(Reuters) - Lewis Hamilton played down his chances of a record-equalling 91st career win in Sunday’s Russian Grand Prix despite qualifying his Mercedes on pole position.
The Briton starts on a different tyre strategy to his closest rivals after a fraught qualifying session on Saturday and is wary of the slipstreaming potential of the Sochi straight.
“I’m starting on the soft tyre which is not good. It’s nice being on pole, but here is probably the worst place to be on pole with the draggier cars we have this year,” said the six times world champion.
“I’m most likely to get dragged past tomorrow, and both the cars I’m racing against are on the medium tomorrow so it’s definitely going to make it hard to win the race.”
Team mate Valtteri Bottas, third, and Red Bull’s Max Verstappen in second place, both start on the slower but longer-lasting tyres.
Hamilton switched to the softs to reach the final top 10 shootout after the second part of qualifying was red flagged with just over two minutes remaining and the Briton in 15th place.
He made it through, after getting around with a second to spare, and then grabbed pole with a track record time.

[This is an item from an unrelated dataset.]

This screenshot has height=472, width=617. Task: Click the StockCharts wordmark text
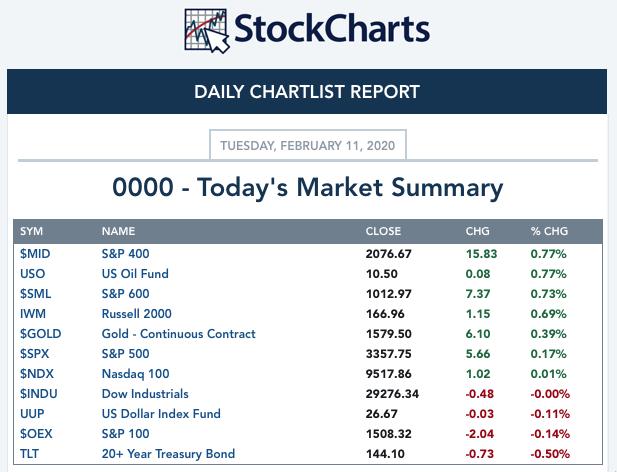332,29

Hamilton said the soft, while good for a quick getaway, wears out around 10 times faster than the alternative tyre.
“That’s going to be a struggle,” he added. “I don’t know if that puts me onto a two-stop.”
“I’m going to sit down tonight to try to figure out if there’s a different kind of race I can do tomorrow to keep my position.”
Hamilton has won four times in Sochi, a track where Mercedes have been triumphant since the first race in 2014, and has six wins from nine races this season.
He is one win away from equalling Michael Schumacher’s all-time win record.
Bottas, 55 points behind in the standings, would be his main rival but Hamilton will be particularly wary of Verstappen.
“If we can have a decent start then the tow effect is very big around here so if I can get a good draft who knows what is going to happen into Turn 2,” said the Dutch 22-year-old.
“It’s going to be interesting anyway with the tyres as well tomorrow.”